Dir-se-á que tudo isto faz parte do trabalho do luto e da coexistência com a dor, e faz. Mas o modo como o Moretti-realizador gere a relação com o Moretti-actor exponencia o processo, faz aparecer uma espécie de prazer masoquista: uma redescoberta de sentimentos e emoções, uma reabertura ao mundo.

De resto, essa reabertura existe e é claramente indiciada numa sequência. É quando Moretti vai à discoteca comprar um disco "para o filho", porque agora que ele morreu sente necessidade de o conhecer melhor. Pede ao empregado da loja que escolha um disco de que o filho gostasse (Moretti só ouvia música italiana) e descobre uma canção de Brian Eno ("By this River") de que gosta tanto que até será a canção escolhida pelo Moretti-realizador para acompanhar o genérico final.
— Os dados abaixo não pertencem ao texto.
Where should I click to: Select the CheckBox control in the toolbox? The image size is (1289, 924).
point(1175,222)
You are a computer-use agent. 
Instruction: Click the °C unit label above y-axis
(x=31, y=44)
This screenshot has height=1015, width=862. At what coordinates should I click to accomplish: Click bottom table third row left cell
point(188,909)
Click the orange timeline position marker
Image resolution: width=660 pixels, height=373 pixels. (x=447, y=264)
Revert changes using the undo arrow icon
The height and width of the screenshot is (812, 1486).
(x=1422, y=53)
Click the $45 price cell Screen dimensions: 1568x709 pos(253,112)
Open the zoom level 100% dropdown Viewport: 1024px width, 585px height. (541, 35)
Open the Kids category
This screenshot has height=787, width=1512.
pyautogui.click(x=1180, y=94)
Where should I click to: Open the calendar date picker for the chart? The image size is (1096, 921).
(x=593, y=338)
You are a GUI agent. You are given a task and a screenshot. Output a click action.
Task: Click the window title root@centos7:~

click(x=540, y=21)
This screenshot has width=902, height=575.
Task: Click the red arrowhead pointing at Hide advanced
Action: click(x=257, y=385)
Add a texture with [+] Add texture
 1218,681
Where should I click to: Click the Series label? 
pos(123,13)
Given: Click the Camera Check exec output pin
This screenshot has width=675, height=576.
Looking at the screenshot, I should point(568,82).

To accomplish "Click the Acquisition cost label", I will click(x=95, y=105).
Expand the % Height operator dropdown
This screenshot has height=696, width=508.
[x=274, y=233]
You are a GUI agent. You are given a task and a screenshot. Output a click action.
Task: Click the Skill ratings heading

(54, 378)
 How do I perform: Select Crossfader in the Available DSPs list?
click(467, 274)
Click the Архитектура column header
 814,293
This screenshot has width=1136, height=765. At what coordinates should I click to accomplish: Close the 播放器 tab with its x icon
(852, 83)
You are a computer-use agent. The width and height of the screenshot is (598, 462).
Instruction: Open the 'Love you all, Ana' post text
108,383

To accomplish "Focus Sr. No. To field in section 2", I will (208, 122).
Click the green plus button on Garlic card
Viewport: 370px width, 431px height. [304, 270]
É uma espécie de reparação da ausência ("estou a ouvir a música que ele ouvia"), a que se segue a descoberta da vida afectiva do filho e o aparecimento de uma efémera namorada. O filme tem a inteligência de fazer com que a personagem da namorada seja refractária à tentativa de "adopção" por parte da família, e até já tenha aparentemente arranjado outro namorado. Mas é a peça que faltava para pôr a família outra vez a andar, para fora do remoínho da dor. E é por essa personagem que se constrói a sequência final, onde se volta a sentir um imaginário onírico (a noite, uma viagem nocturna) que serve de metáfora para o trabalho de superação da dor: a viagem é longa e escura, mas é preciso seguir em frente e resistir à tentação do adormecimento, todos têm que se ajudar mutuamente a permanecer acordados. Depois, acaba a noite, e a estrada foi dar a uma praia. Talvez não voltem a sorrir como sorriam antes, mas há sol, outra vez.